[[ Records for processing, beginning ]]

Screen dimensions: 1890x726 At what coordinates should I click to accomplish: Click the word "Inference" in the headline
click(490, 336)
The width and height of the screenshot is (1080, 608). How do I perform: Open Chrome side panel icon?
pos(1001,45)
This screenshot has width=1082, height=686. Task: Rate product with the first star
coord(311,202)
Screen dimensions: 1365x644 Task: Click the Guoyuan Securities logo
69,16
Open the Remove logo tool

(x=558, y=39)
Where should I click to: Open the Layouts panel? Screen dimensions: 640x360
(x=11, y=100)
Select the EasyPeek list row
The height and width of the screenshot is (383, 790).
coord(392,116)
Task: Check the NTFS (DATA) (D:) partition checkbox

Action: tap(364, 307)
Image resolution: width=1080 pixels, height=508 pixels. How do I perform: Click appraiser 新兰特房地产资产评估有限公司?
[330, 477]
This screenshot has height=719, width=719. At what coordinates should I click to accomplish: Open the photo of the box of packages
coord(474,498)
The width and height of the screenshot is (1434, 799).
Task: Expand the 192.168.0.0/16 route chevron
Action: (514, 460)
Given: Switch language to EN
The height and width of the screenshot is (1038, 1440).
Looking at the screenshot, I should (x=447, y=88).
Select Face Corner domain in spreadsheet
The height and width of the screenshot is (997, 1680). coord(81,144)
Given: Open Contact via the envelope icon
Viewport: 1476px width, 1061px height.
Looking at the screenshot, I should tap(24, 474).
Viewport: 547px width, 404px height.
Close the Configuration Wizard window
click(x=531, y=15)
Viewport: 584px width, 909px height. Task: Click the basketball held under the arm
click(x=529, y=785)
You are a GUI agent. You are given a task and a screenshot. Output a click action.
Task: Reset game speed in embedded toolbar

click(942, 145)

[[ Records for processing, end ]]

*What to do*
Word for word, write out each entry shown above.

*Answer to the problem*
Screen dimensions: 1890x726 At what coordinates should I click to accomplish: Click the word "Inference" in the headline
click(490, 336)
The width and height of the screenshot is (1080, 608). How do I perform: Open Chrome side panel icon?
pos(1001,45)
This screenshot has width=1082, height=686. Task: Rate product with the first star
coord(311,202)
Screen dimensions: 1365x644 Task: Click the Guoyuan Securities logo
69,16
Open the Remove logo tool

(x=558, y=39)
Where should I click to: Open the Layouts panel? Screen dimensions: 640x360
(x=11, y=100)
Select the EasyPeek list row
The height and width of the screenshot is (383, 790).
coord(392,116)
Task: Check the NTFS (DATA) (D:) partition checkbox

Action: tap(364, 307)
Image resolution: width=1080 pixels, height=508 pixels. How do I perform: Click appraiser 新兰特房地产资产评估有限公司?
[330, 477]
This screenshot has height=719, width=719. At what coordinates should I click to accomplish: Open the photo of the box of packages
coord(474,498)
The width and height of the screenshot is (1434, 799).
Task: Expand the 192.168.0.0/16 route chevron
Action: (514, 460)
Given: Switch language to EN
The height and width of the screenshot is (1038, 1440).
Looking at the screenshot, I should (x=447, y=88).
Select Face Corner domain in spreadsheet
The height and width of the screenshot is (997, 1680). coord(81,144)
Given: Open Contact via the envelope icon
Viewport: 1476px width, 1061px height.
Looking at the screenshot, I should tap(24, 474).
Viewport: 547px width, 404px height.
Close the Configuration Wizard window
click(x=531, y=15)
Viewport: 584px width, 909px height. Task: Click the basketball held under the arm
click(x=529, y=785)
You are a GUI agent. You are given a task and a screenshot. Output a click action.
Task: Reset game speed in embedded toolbar

click(942, 145)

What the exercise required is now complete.